(Entries shown)

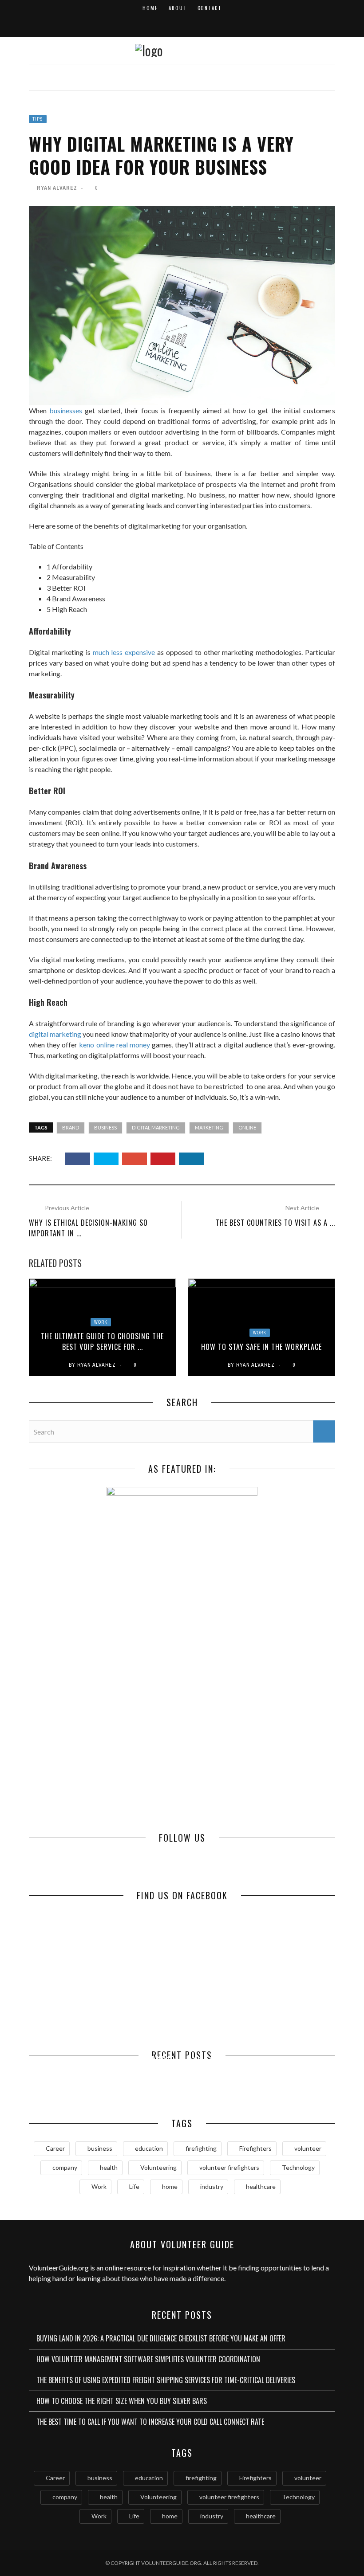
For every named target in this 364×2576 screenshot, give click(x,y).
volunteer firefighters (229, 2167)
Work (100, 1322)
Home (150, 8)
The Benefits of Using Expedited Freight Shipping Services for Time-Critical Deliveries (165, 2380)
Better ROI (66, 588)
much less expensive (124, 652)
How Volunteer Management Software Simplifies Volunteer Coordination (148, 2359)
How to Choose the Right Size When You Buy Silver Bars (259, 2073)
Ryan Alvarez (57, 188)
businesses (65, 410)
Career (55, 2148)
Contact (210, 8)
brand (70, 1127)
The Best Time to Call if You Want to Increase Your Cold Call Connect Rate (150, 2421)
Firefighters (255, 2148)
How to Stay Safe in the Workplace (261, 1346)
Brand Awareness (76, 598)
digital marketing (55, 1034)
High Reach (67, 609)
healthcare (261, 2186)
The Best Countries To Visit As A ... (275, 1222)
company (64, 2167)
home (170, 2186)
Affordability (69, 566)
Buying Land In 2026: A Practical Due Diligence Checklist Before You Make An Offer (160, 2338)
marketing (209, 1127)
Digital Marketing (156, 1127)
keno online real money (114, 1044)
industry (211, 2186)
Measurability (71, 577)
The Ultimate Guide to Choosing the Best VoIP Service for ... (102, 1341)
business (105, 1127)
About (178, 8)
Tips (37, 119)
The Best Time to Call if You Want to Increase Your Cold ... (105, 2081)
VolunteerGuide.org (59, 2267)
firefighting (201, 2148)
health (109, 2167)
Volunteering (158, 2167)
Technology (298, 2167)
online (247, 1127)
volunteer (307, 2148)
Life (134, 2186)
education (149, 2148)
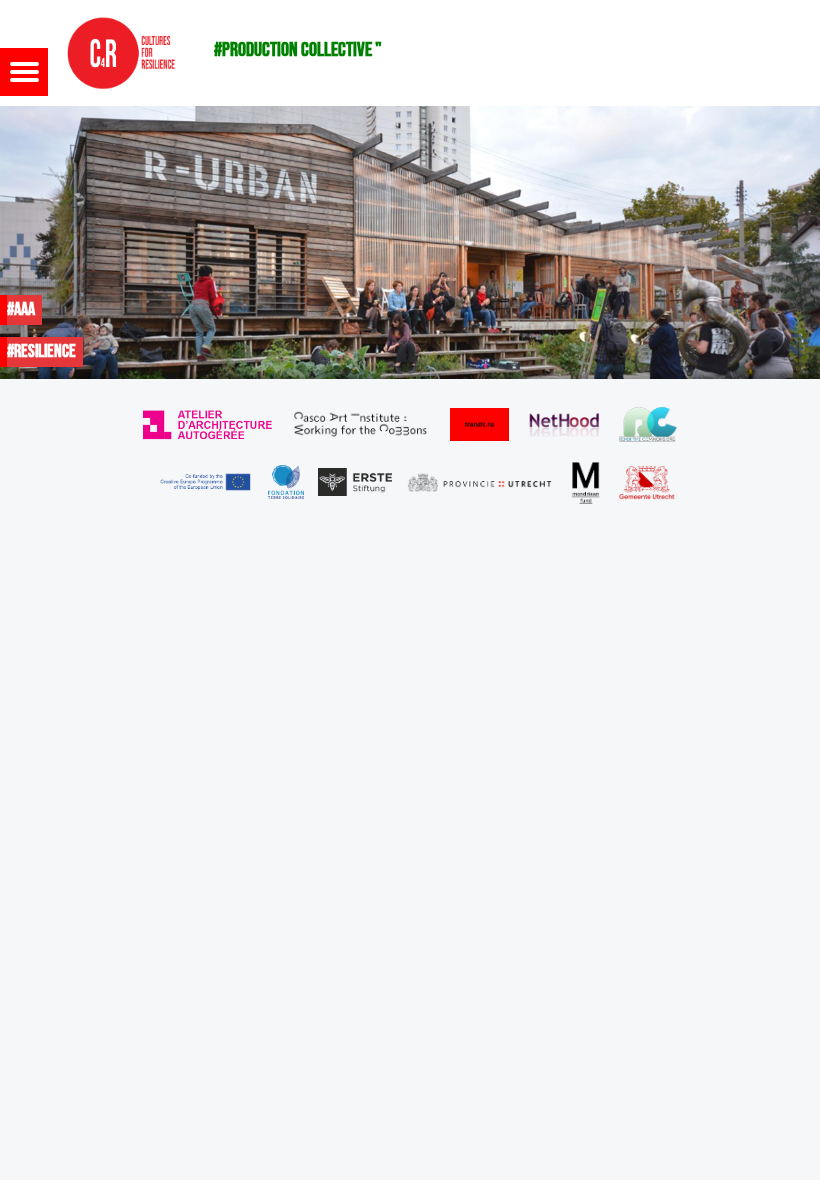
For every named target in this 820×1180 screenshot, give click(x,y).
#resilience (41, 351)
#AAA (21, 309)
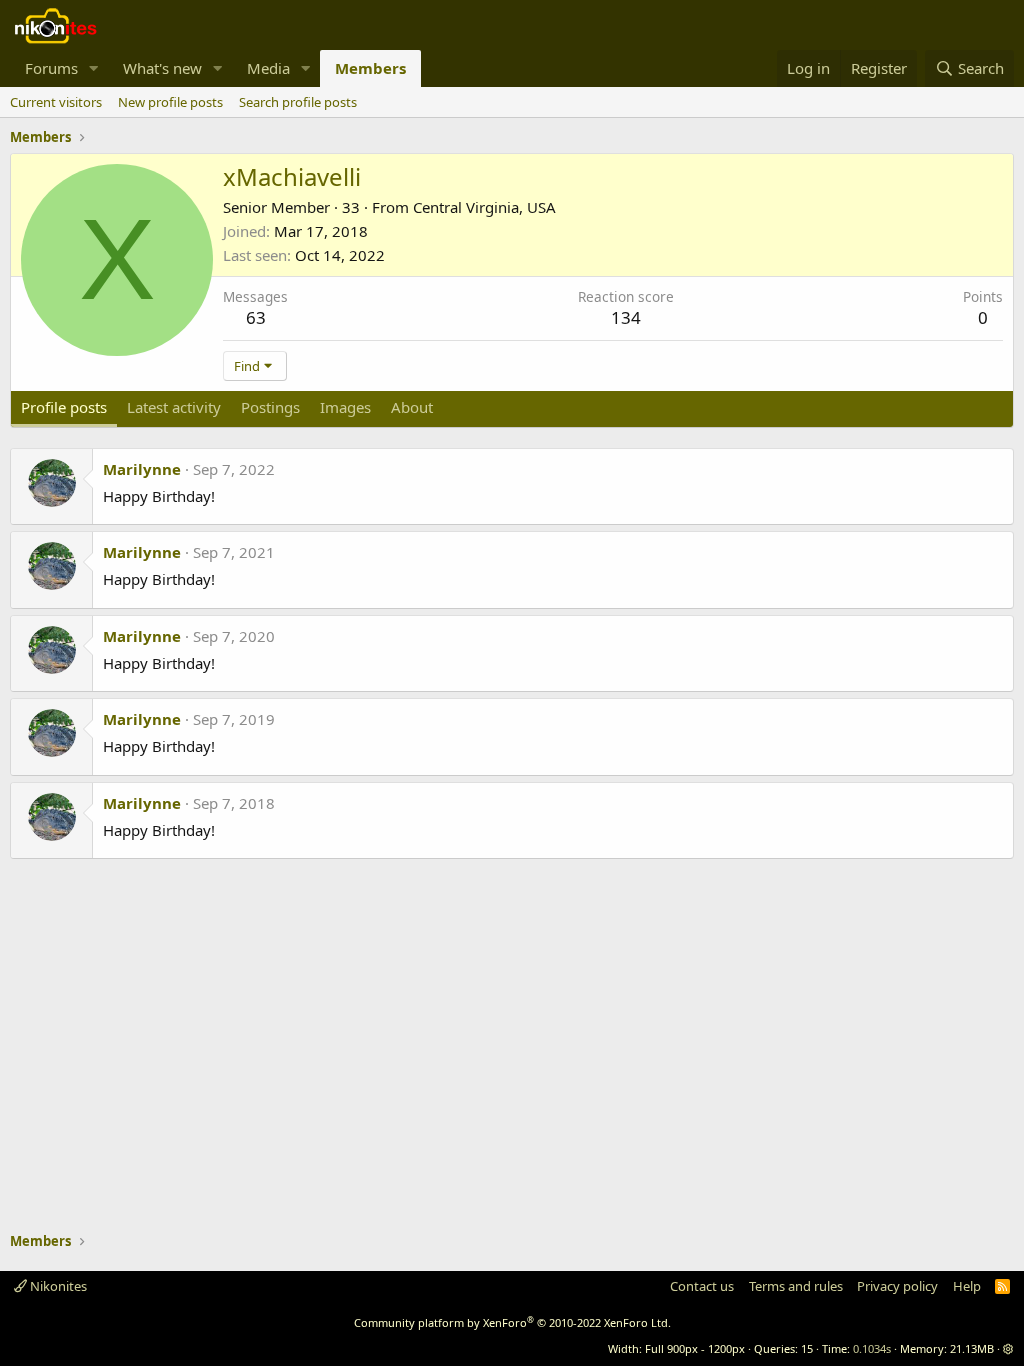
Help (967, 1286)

(End Entries shown)

[Task item]
Every line with "click" in it should be copied from the entries.

[Reply to the task]
For every named target in this 364×2576 screenshot, give click(x,y).
For every named target in this 820×1180 screenshot, give click(x,y).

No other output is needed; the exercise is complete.